Un dialogue de sourd
Le 22 mars, le Comité social et économique (CSE) organise une table ronde pour discuter des démarches et actions à mener. Le soir-même, les employés de la FDB appellent à la manifestation car ils estiment ne pas être écoutés et « dans le flou » quant à l’avenir de leur emploi, faute de repreneur. Le lendemain, plusieurs responsables syndicaux CGT ainsi que d’autres employés de l’usine hurlent à la grève. « Trahison et abandon » lit-on sur les banderoles. Rapidement, l’affaire est relayée et le député LREM, Jean-Michel Jacques, aborde la question de l’avenir du site à l’assemblée nationale. Plusieurs politiciens de l’extrême gauche ainsi que des militants des alentours de la commune rejoignent le mouvement. Plus d’un millier de manifestants (CGT, CFDT, UDB, PC, FI) bloquent l’usine.
On se sent « oubliés »
Les grèves partiels se poursuivent pendant plus d’un mois jusqu’au 26 avril. Ce jour-là, le gouvernement réunit « un comité stratégique de la filière automobile ». Suite à cette rencontre, les intéressés prévoient un fonds de 50 millions d’euros pour accompagner les salariés des fonderies en cas de licenciement. Le lendemain, les salariés apprennent la nouvelle et se déclarent « oubliés ». Maël Le Goff, secrétaire CGT fonderie, prend la parole et s’insurge : « Le gouvernement se plie au bon vouloir des constructeurs.

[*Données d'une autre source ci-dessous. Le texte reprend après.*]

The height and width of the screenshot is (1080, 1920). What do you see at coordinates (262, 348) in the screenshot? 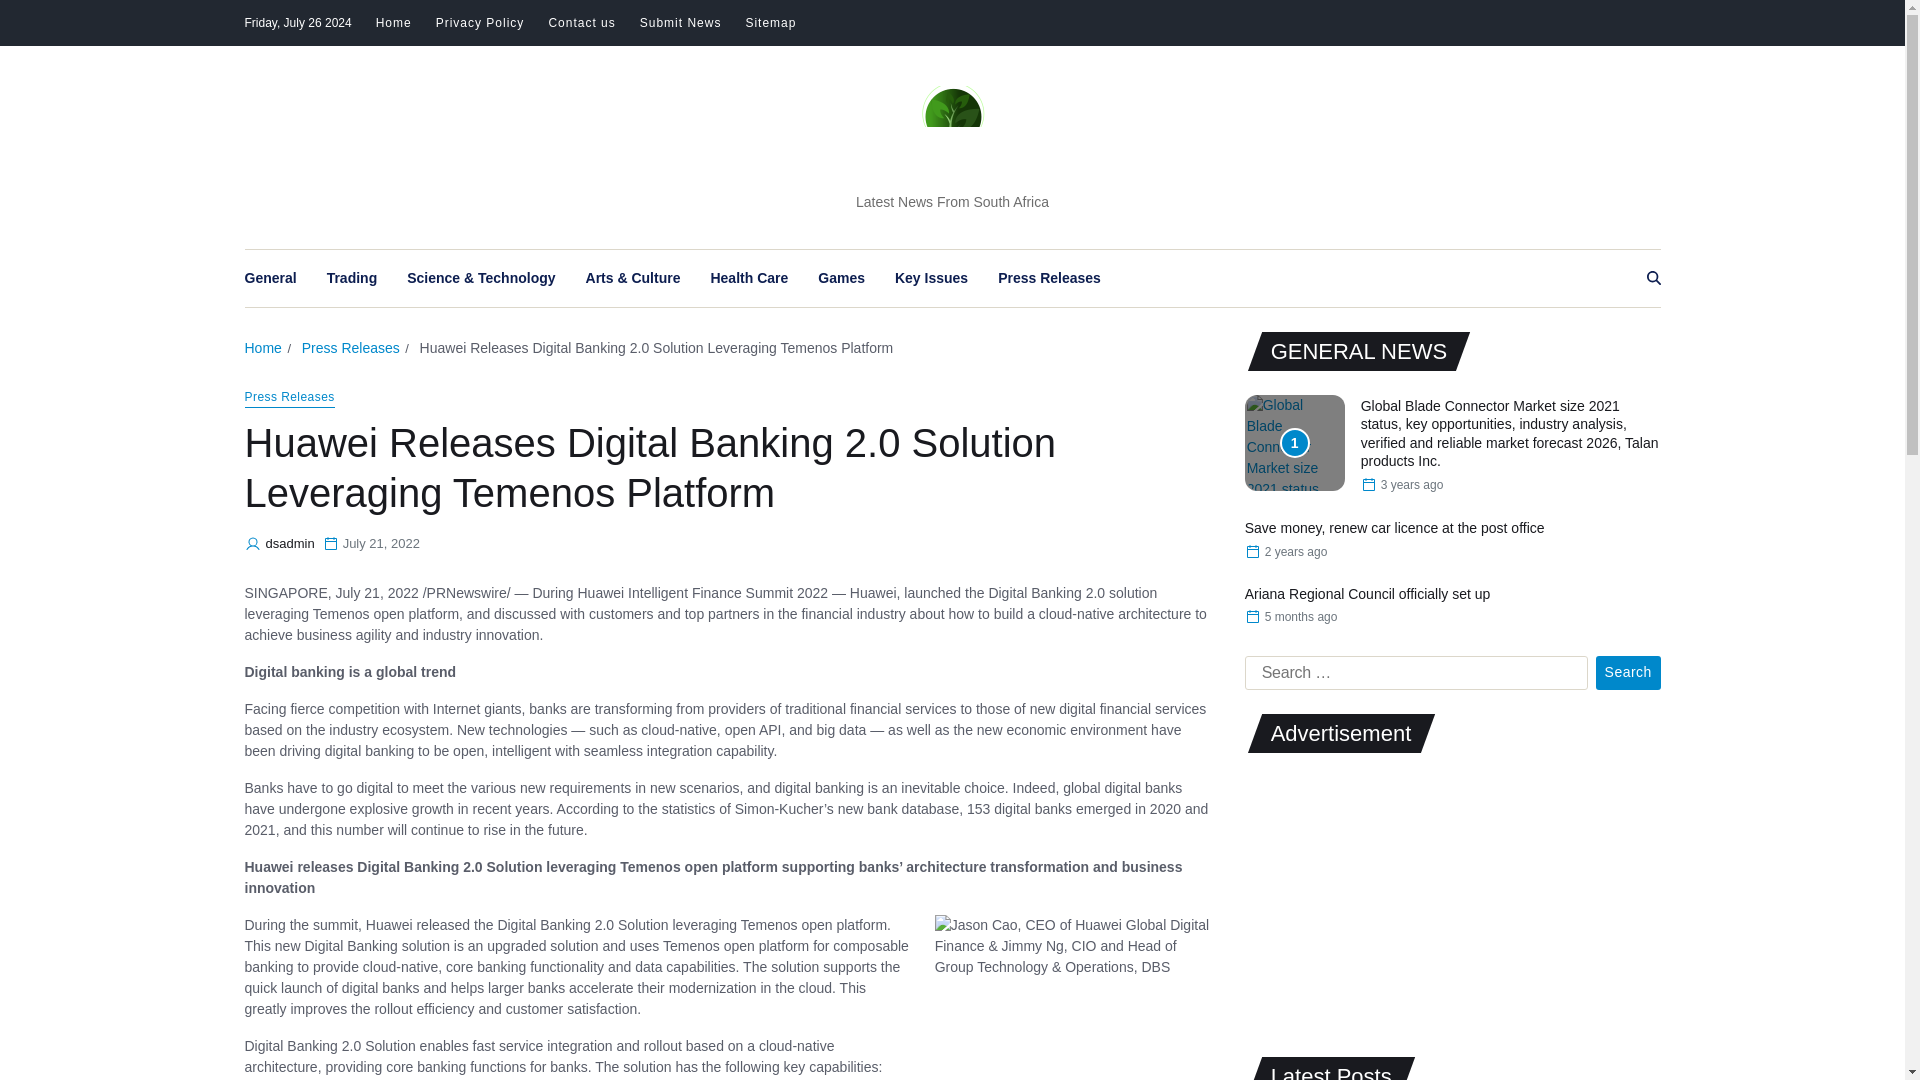
I see `Home` at bounding box center [262, 348].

Ils préfèrent augmenter leur marge en produisant à l’étranger et licencier en France ». Au cours de cette journée, sept membres de la direction sont « retenus » au sein des locaux afin d’ouvrir un dialogue. Ils sortiront à 22 h 30 sans un mot et sous les applaudissements moqueurs des employés.
Des employés « exaspérés »
Si aucun débordement n’a lieu, le lendemain marque un tournant. Cette fois-ci, toutes les voies de production sont coupées. « Aucune discussion n’est possible avec la direction. On a décidé de bloquer. Personne ne sort, aucune pièce ne sera expédiée, » annonce Maël Le Goff. Depuis ce jour l’usine est à l’arrêt. Fabrice Loher, maire de Lorient et président de Lorient Agglomération déclare être déçu des actions menées mais comprend « l’exaspération » que peuvent ressentir les employés : « Il faut avoir toutes les options sur la table. Je pense qu’un repreneur permettrait de garantir les emplois. Ca c’est ma priorité. »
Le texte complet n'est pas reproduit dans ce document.